The renovation work has carried on throughout 2020 and into 2021. We’re a little behind schedule but this is for two reasons:
Firstly, the pandemic meant that we couldn’t have opened the showroom anyway.
Secondly, and more excitingly, as work progressed we uncovered some unexpected original features. If you look at our products in situ on the website, we think you’ll agree that they enhance any room so it was an easy decision for us to modify our plans and incorporate these features into the new façade and shop front. Although this slowed progress and added to cost, just like all our products we want the showroom to be the best that exists and give all our customers inspiration when doing their own house renovations.
We’ve also been doing some digging around on the property’s history.
From Co-Op to Plaster Ceiling Roses
The building was originally built as a Co-Operative store and must have served much of the surrounding area as many of the properties that are now shops on Bramhall Lane were originally built as houses and subsequently converted to retail use. This can be seen from this early picture which shows the Co-Op building on the corner in the distance (its shop front can just be made out). With the exception of the ‘Don’ cinema (now Majestic Wine) all the other properties are fine looking houses and those on the right hand side of the picture still retain their original front gardens.
We didn’t realise when we started the work, just how much of the original building facade had been covered up by the later additions and alterations rather than being destroyed by them. The old photograph gave us the inspiration to bring the building back to how it must have looked when it was first built.
Once the blue timber boarding that ran around the building had been removed, we discovered the keystone and brickwork from an arch window that had been blocked up. On the inside we found the original sash window and it was still intact - it had just been boarded over. On the outside the window sill had been chipped off and it had been rendered and scored to look like brickwork before being painted.
When we saw the remains of the sill after the paint was removed, we knew that we needed to restore it to its original state by recasting it.
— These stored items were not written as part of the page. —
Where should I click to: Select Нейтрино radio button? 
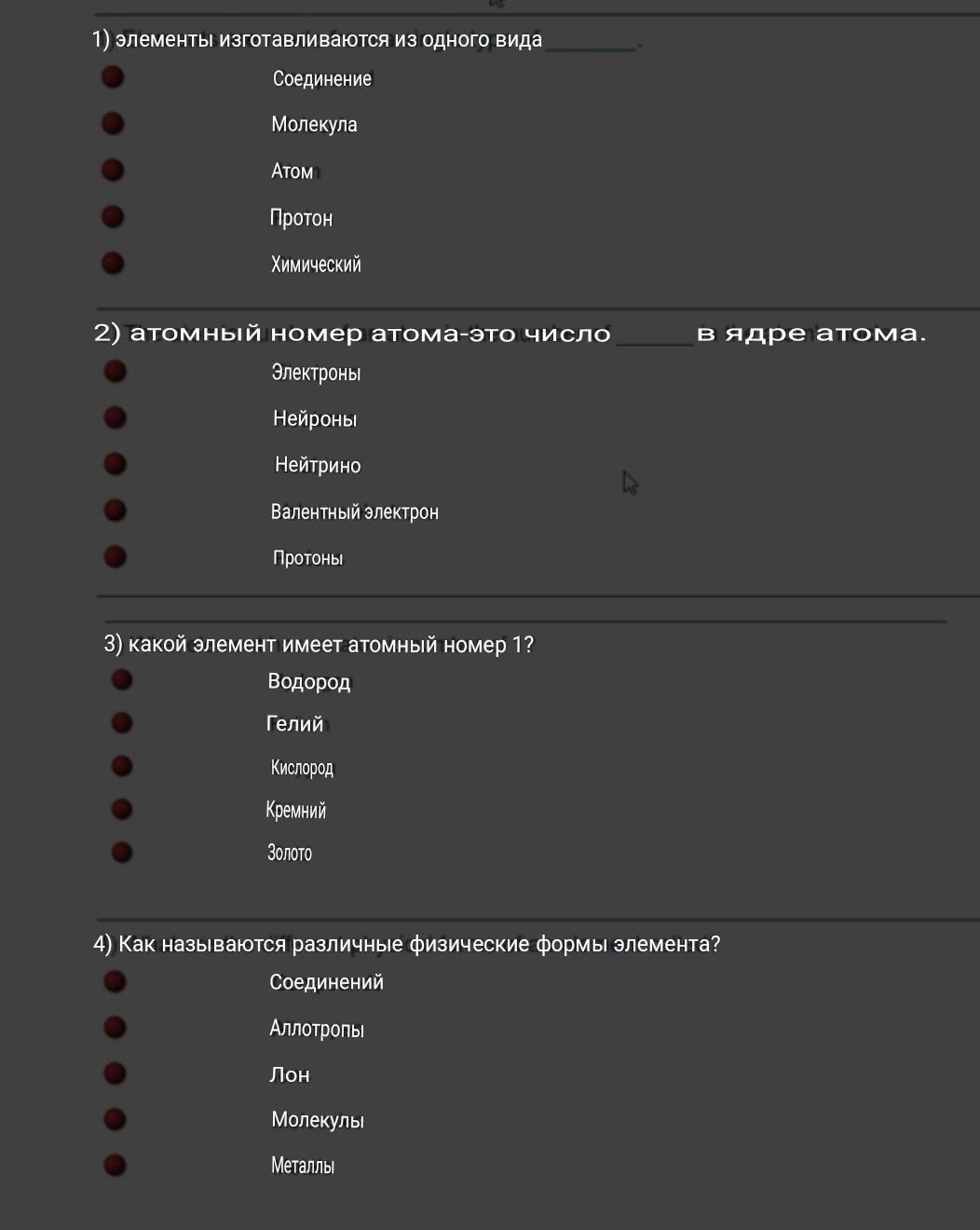coord(115,463)
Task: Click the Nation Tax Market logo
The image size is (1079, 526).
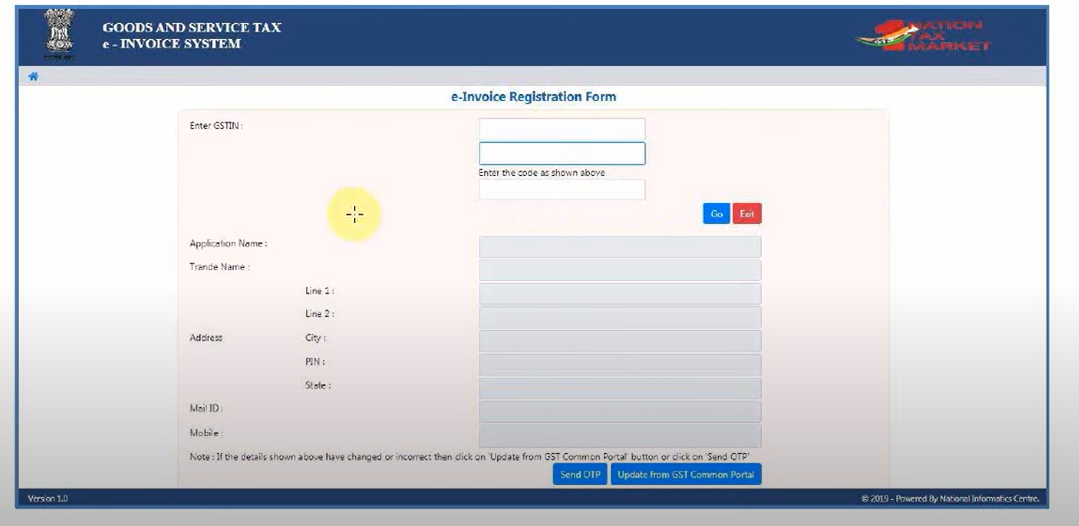Action: coord(923,37)
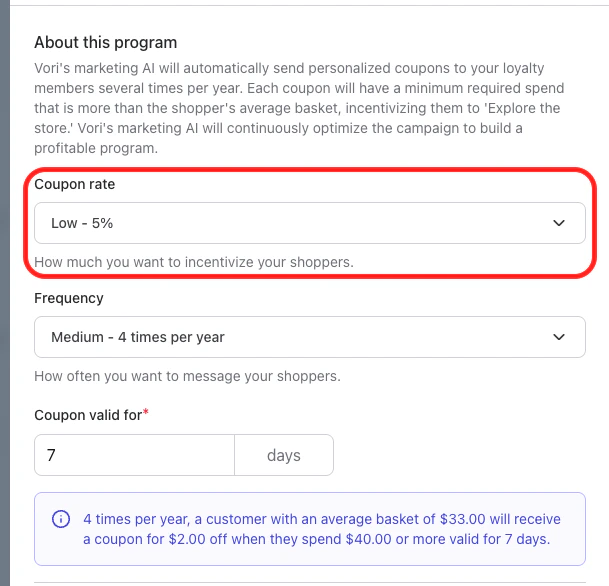Click the 'days' unit suffix box
Viewport: 609px width, 586px height.
pos(284,455)
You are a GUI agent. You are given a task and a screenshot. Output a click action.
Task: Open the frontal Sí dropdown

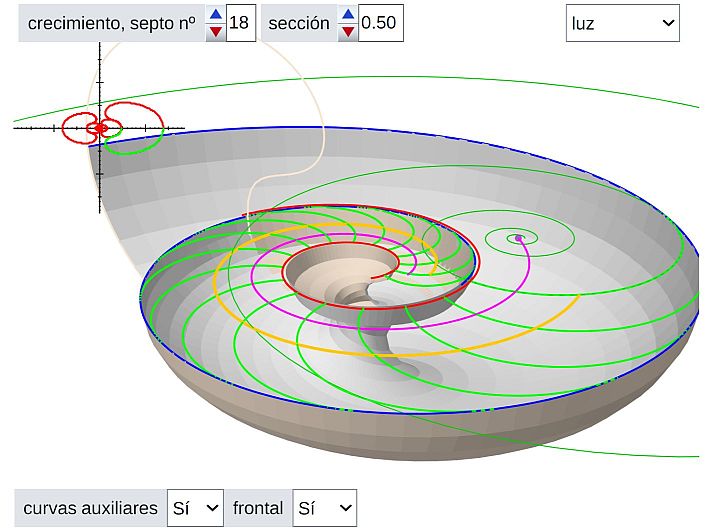[x=325, y=508]
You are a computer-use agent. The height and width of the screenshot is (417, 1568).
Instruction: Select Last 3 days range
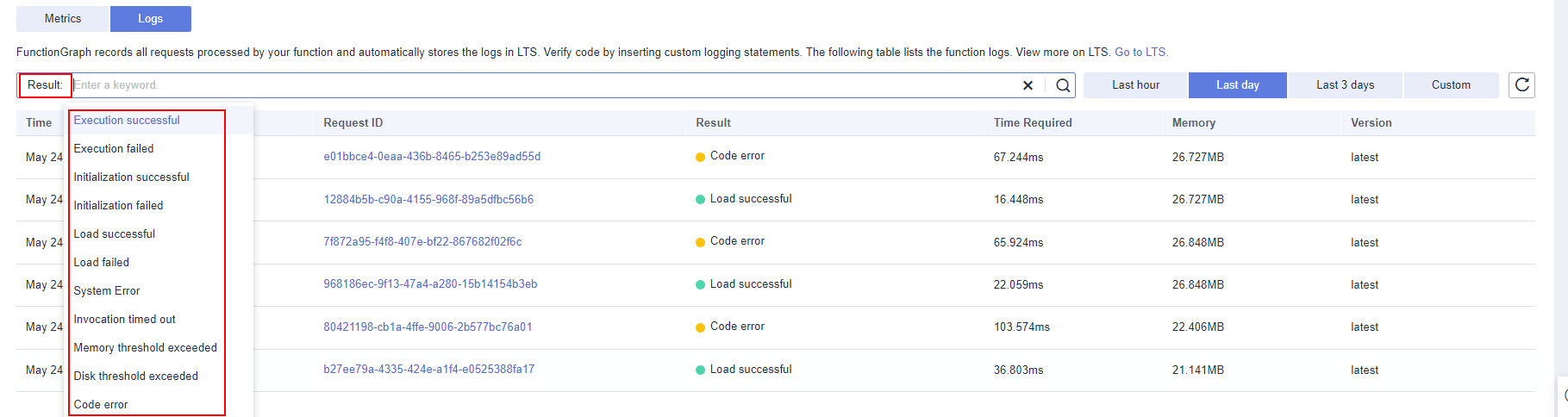(1345, 84)
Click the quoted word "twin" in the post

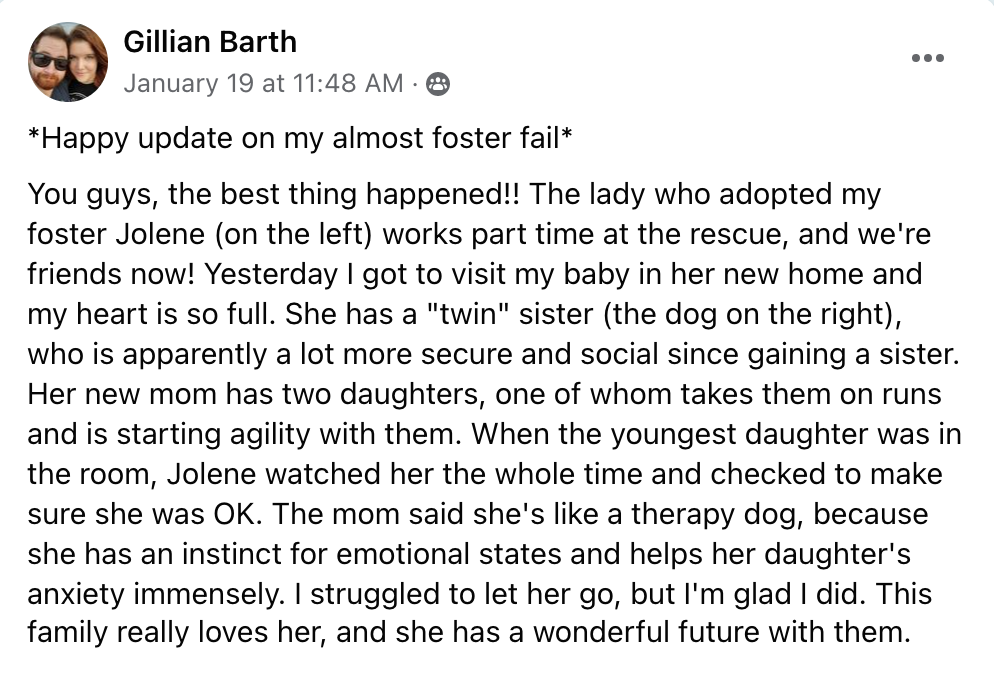(468, 314)
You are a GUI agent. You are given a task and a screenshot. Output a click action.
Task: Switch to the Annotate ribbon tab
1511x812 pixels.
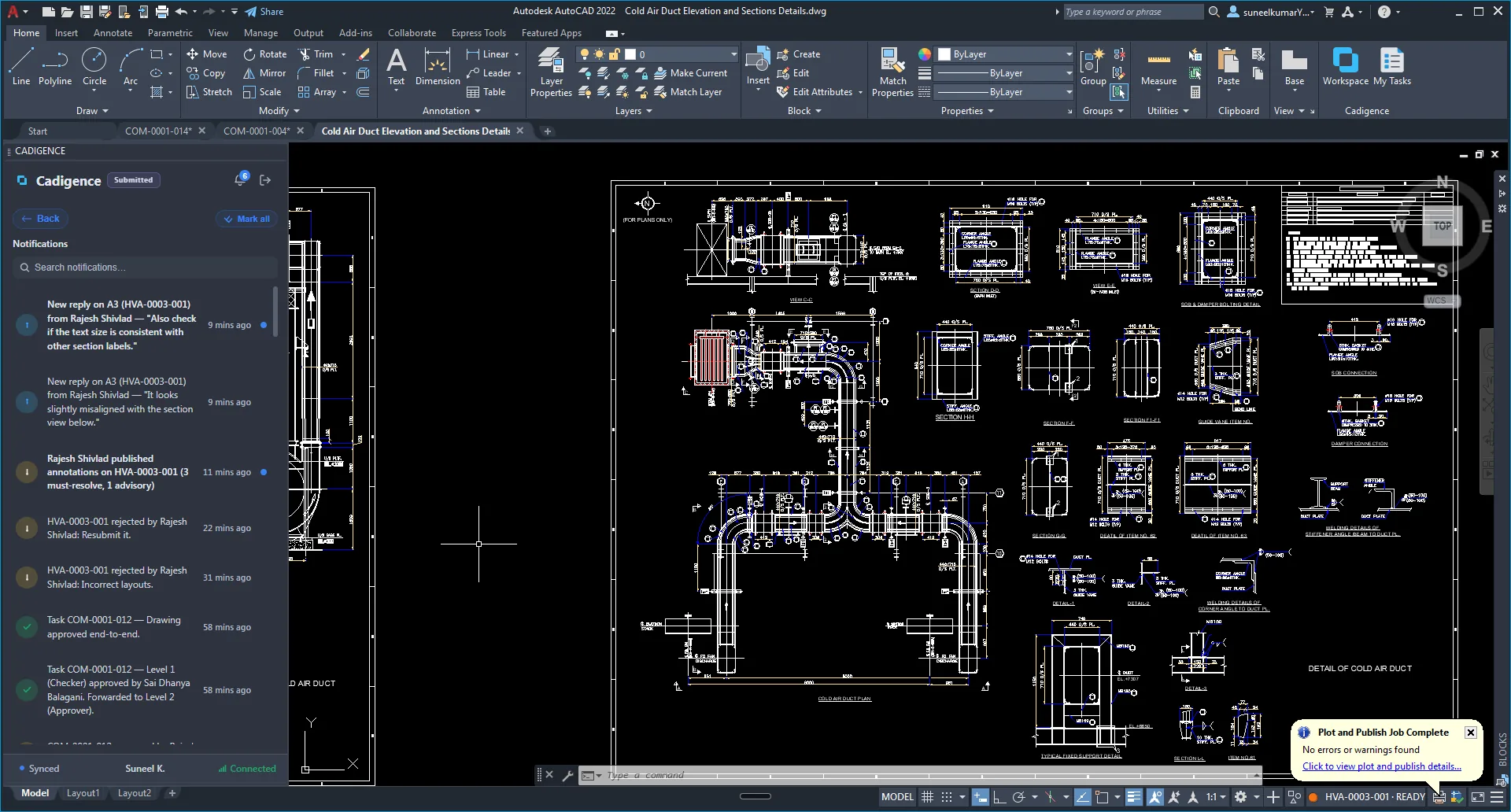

The other big surprise was uncovering the original stone window head under the boarding on the Adswood Lane East elevation. This had been left in place and a much longer RSJ inserted beneath it so that the front of the shop could be ripped out and a new door and smaller windows put in. This showed us exactly how the original building would have been - the window head aligned perfectly with the window on the first floor and was of identical design. We were able to have a sash window made that perfectly matched the remaining window in every respect including the detailed carving to the central section. Again, we were able to recast the sill in situ by taking our measurements and design from the upper storey.
All the new blockwork and tiling was removed from underneath the RSJ which was also removed and we rebuilt the Adswood Lane facade in its original form. This wasn’t easy as we had to source matching Victorian Accrington Bricks and a Staffordshire Blue plinth reducing course.
We also discovered that the original windows and entrance still existed from the buildings Co-Op days - they had just been blocked up and tiled over. So once we had removed this, we set about restoring the shop front to how it would originally have looked. The windows and entrance doors were made in the workshop but all the other joinery was done on site. The plans were drawn up by architects Randfield Associates of Marple Bridge. This was one of the most time consuming and expensive aspects of all the work but the results were spectacular when the hoarding came down and we were able to see the whole building for the first time.
Finally, we removed the plastic drainage guttering and waste water pipes and re-instated with cast iron versions which would have been in place when the shop was built.
The exterior today
The photographs show what the facade now looks like. I hope you’ll agree that it looks fantastic - we’ve had many admiring comments from passers-by who told us that it’s massively enhanced the road and surroundings. We’re really proud of that.
The work inside the shop to turn it into a showroom and offices has been just as extensive and will be the subject of our next blog. We think that the inside and the outside will really complement all the Plaster Ceiling Rose products – and is the perfect place to display our range of period plaster and timber mouldings.
The building has been restored to its Victorian best and will showcase all the products and materials to make your own properties just as beautiful.
As soon as the current restrictions are lifted we will be opening the showroom so watch this space.